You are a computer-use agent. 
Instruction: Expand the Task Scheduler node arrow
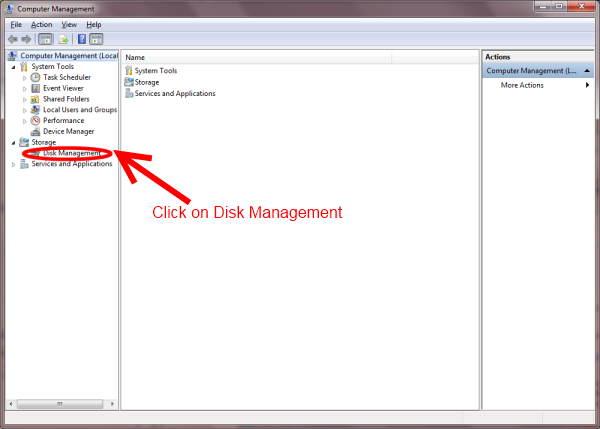click(x=25, y=77)
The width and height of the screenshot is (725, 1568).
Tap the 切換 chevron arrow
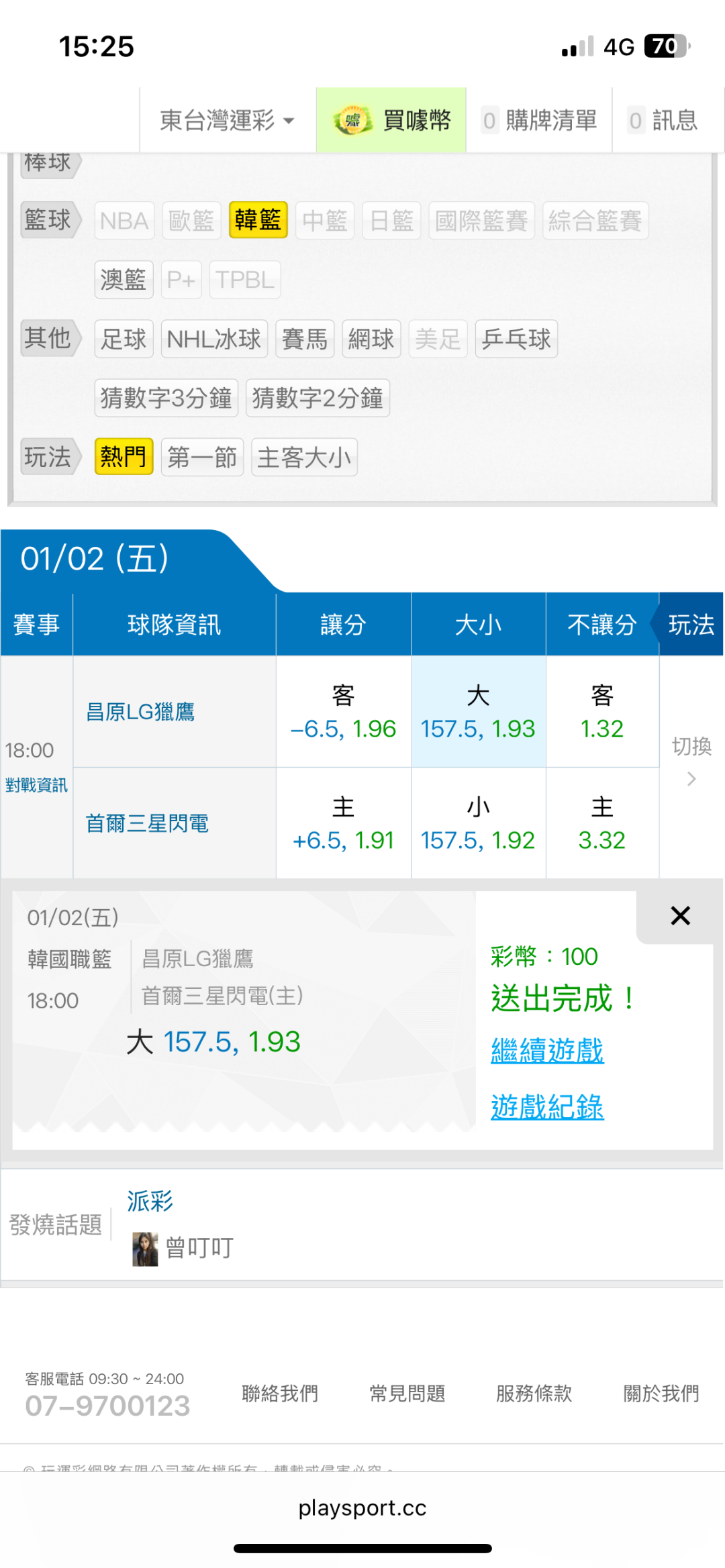(x=691, y=779)
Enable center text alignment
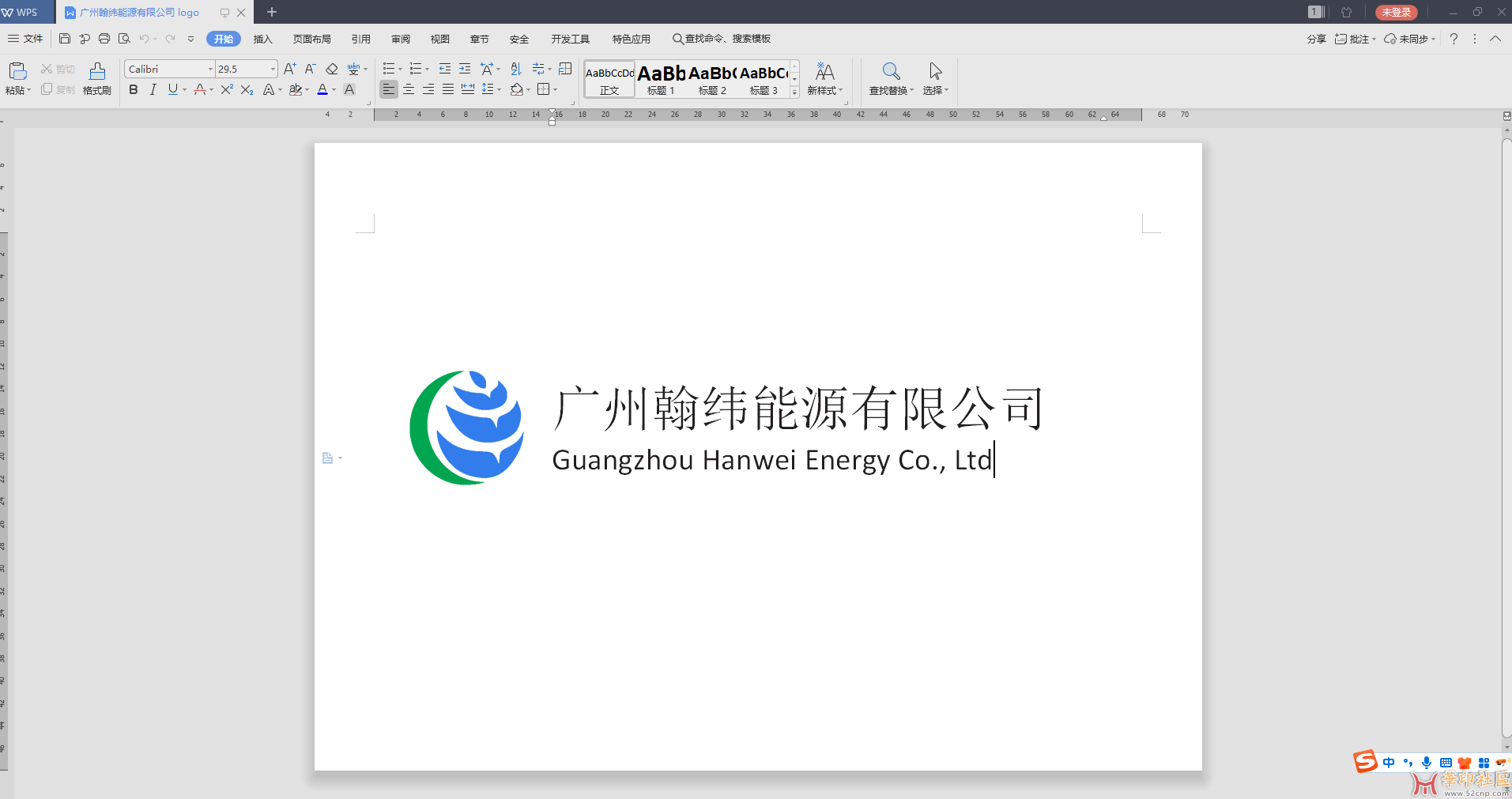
※
Exercise goal:
Transcribe every line of the material above without any changes, and leave out the pictures.

Complete answer:
You are a computer-use agent. 
Instruction: Expand the Task Scheduler node arrow
click(x=25, y=77)
The width and height of the screenshot is (725, 1568).
Tap the 切換 chevron arrow
(x=691, y=779)
Enable center text alignment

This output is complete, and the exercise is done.